Sur les cinquante joueurs qui font leur entrée ce jour-là sur le pont par le monte-charge réservé habituellement aux hélicoptères de combat, quatre ne sont pas passés par les qualif’. Et pour cause, ces quatre fantastiques font partie de la Marine nationale, ont été sélectionnés par l’état-major et invités au tournoi sur wildcard. Anthony, qui va bientôt devenir détecteur anti sous-marin ; Cédric, second maître ; Valmy, le seul marin affecté au Mistral ; et surtout Pierre-Lucas, second maître affecté sur la frégate Guépratte et très bon joueur amateur qui devrait disputer les Jeux mondiaux militaires de basket organisés en Corée du Sud du 2 au 9 octobre prochains.

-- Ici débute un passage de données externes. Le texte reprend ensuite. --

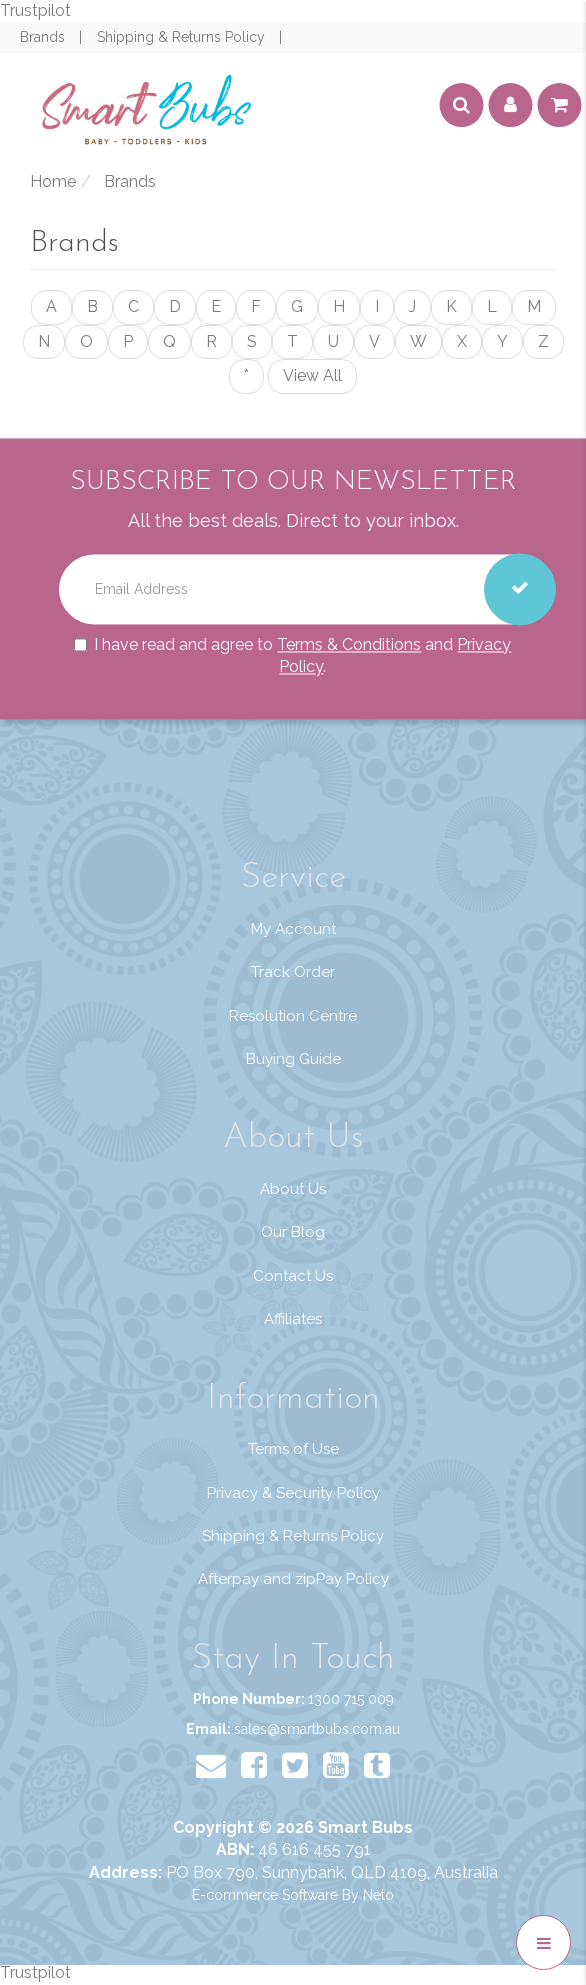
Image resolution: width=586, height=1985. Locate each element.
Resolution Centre (293, 1016)
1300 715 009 (351, 1699)
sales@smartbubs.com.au (317, 1729)
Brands (44, 37)
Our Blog (293, 1232)
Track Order (293, 972)
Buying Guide (293, 1059)
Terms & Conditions (349, 644)
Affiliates (293, 1319)
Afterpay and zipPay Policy (293, 1579)
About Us (293, 1189)
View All (312, 375)
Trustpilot (35, 10)
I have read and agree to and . (292, 656)
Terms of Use (293, 1449)
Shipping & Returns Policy (183, 37)
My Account (293, 929)
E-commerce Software (265, 1895)
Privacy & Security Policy (293, 1493)
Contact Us (293, 1276)
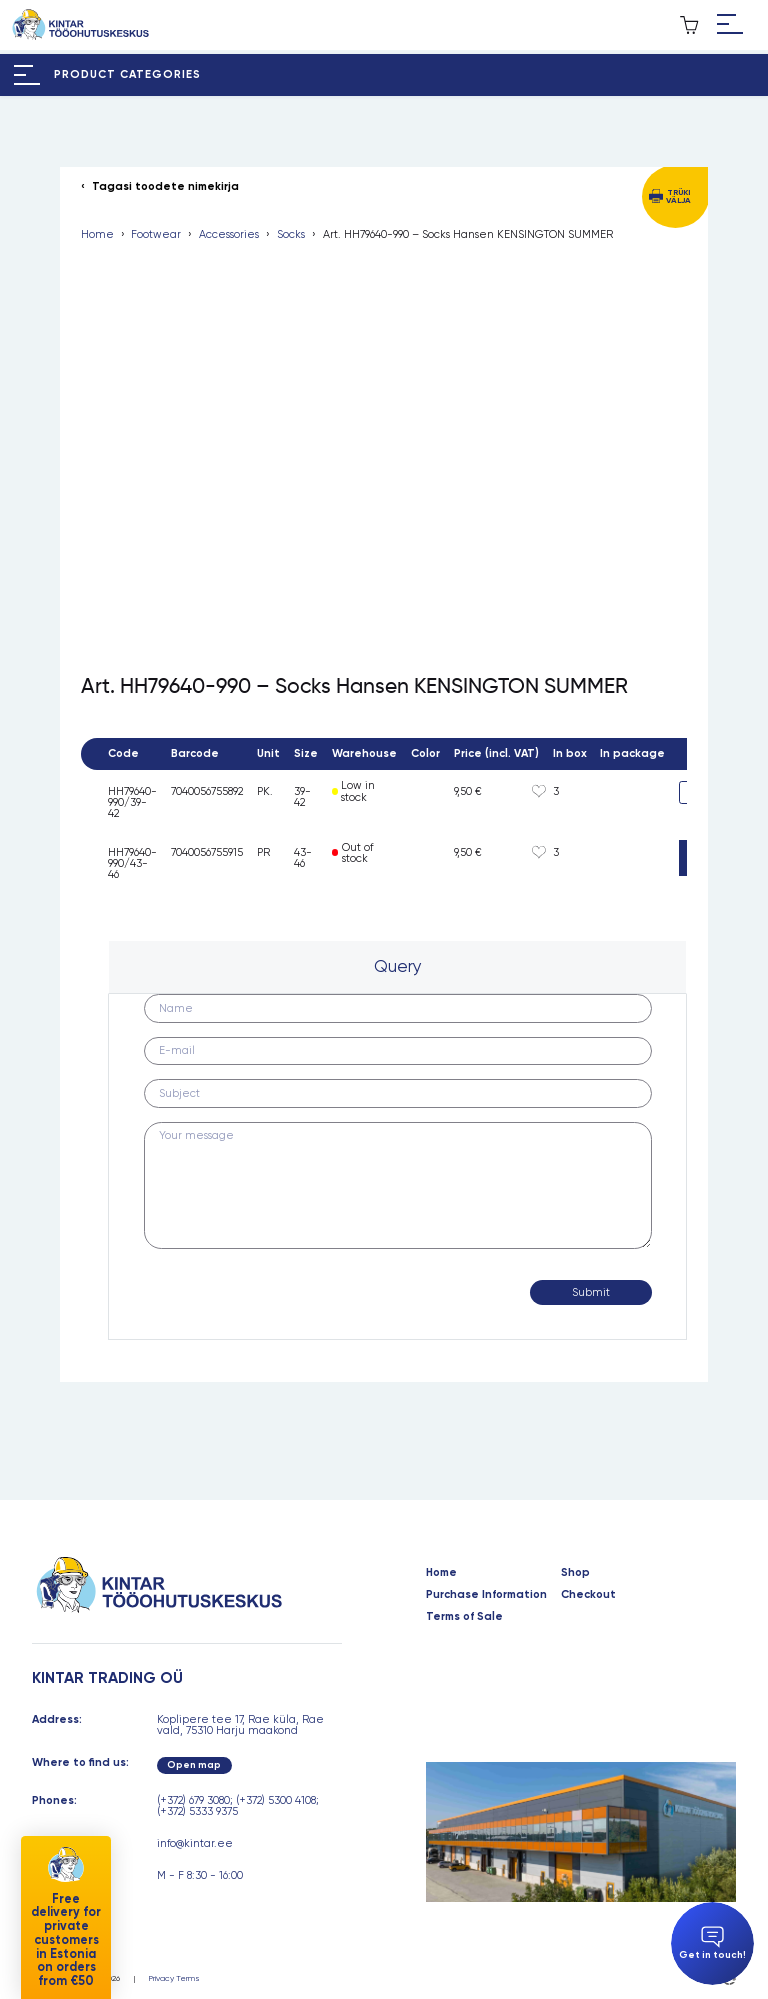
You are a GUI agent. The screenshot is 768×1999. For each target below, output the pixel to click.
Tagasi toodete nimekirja (165, 186)
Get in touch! (712, 1944)
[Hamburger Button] (730, 25)
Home (97, 234)
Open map (194, 1765)
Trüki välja (678, 196)
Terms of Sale (464, 1616)
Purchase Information (486, 1594)
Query (398, 966)
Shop (575, 1572)
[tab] (397, 967)
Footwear (156, 234)
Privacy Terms (174, 1978)
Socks (291, 234)
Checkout (588, 1594)
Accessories (229, 234)
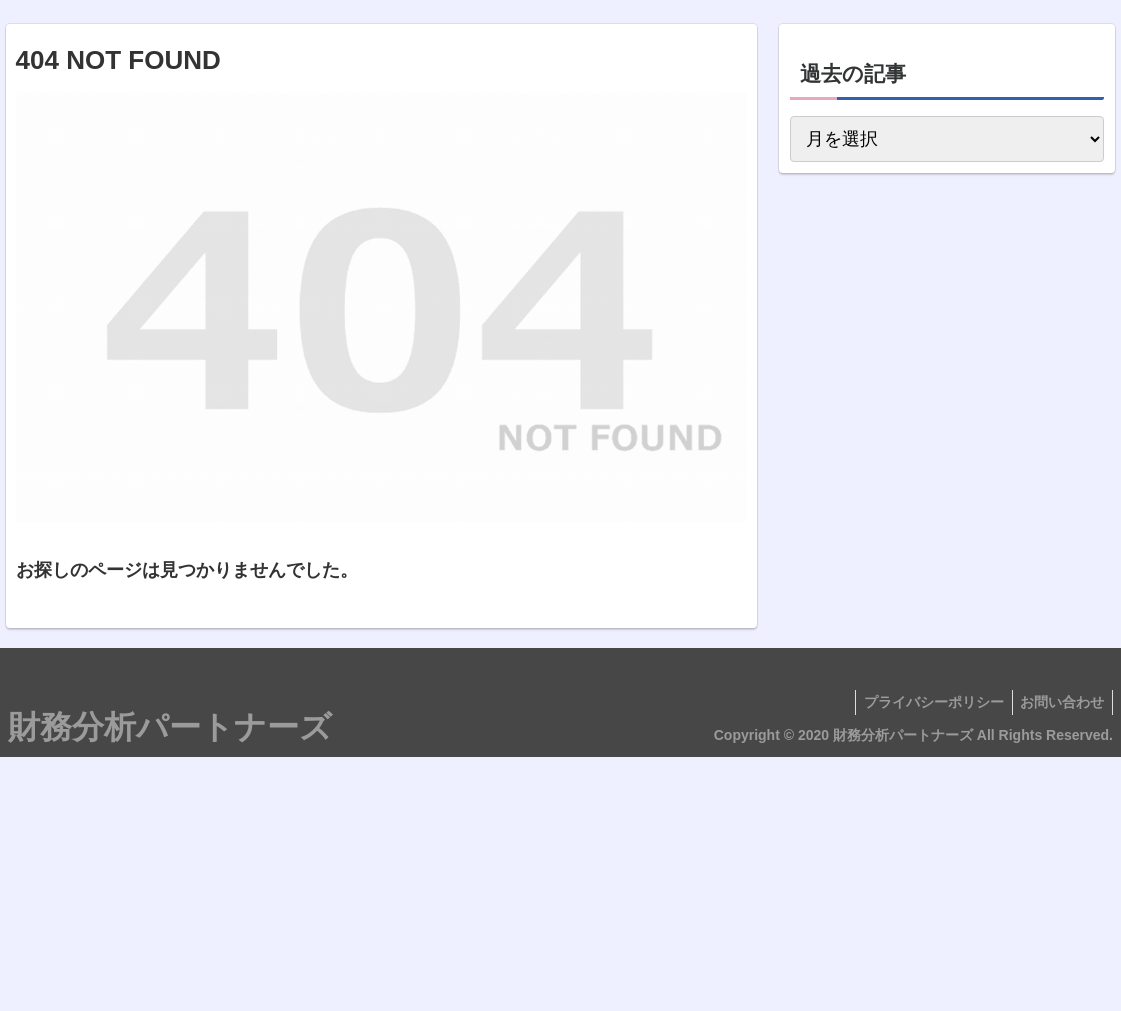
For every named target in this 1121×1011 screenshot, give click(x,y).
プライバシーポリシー (927, 702)
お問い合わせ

Évidemment, lorsqu’on leur demande qui a le plus de chance d’aller au bout, trois index pointent de concert vers ce dernier. À raison. Pierre-L, comme l’a surnommé Jamil, le speaker de l’événement, déchaîne les foules jusqu’à sa son élimination en huitièmes de finale face au vainqueur de la qualif’ parisienne. Deux victoires en prolongation font de lui la vraie star du tournoi, acclamée par ses collègues marins à chaque panier marqué. Tout comme Valmy, le régional de l’étape et seul marin à n’avoir jamais joué en club. “D’un autre côté, je suis le seul à avoir été formé uniquement sur les playgrounds. Le seul joueur de streetball de la Marine, c’est moi”, plaisante-t-il en montrant ses sneakers vintage époque Kevin Garnett. “Mes KG, je les ai achetées à Baltimore en 2001, la dernière fois que je les ai portées, c’était en 2004.” Ce qui tend à expliquer pourquoi, objectivement, Valmy est le joueur le moins talentueux du tournoi. Balayé dès le premier match en s’étant fait dunker deux fois sur le scalp. Pourtant, Valmy a reçu les encouragements (et donc une forme de coup de pression) du commandant Benoît de Guibert, seul et unique maître des lieux, et s’est préparé en poussant de la fonte dans la salle de muscu du Mistral, entre un poster du film 300 et des punchlines comme “Tout le monde veut gagner, mais pas tout le monde veut se préparer à gagner” ou “La douleur s’en va, la fierté reste” placardés sur les murs.
Monsieur l’ambassadeur
Autour du Mistral, un zodiac de la Marine patrouille sans relâche. “Pour éviter que des curieux ne s’approchent du navire, mais aussi pour venir en aide à quelqu’un qui tomberait”, explique Ibrahima Kandé. Au vrai, la patrouille secourra surtout deux ballons qui tenteront d’échapper aux 70 degrés qu’affichent les 200 mètres de tarmac brûlés par le soleil. Une véritable fournaise avec pour seule zone d’ombre une tente, où les organisateurs ont prévu beaucoup de Red Bull mais très peu d’eau. Santé oblige, au bout d’une demi-heure de compétition, même les joueurs en plein ramadan se mettent d’accord avec Dieu pour rattraper ce jour un peu plus tard. Dans sa cabine perchée sur une vieille hot-road siglée Red Bull toujours, DJ Bison Vinz enchaîne les classiques de rap US, un béret de la Marine sur la tête. Nas, Ice Cube, House of Pain, DMX, tout y passe. Histoire pour les joueurs d’esquisser quelques pas de danse pour mieux humilier l’adversaire. Un truc que maîtrisent bien certains participants quand d’autres préfèrent la jouer modeste et laisser à la foule le soin de faire craquer celui qui joue en face d’eux.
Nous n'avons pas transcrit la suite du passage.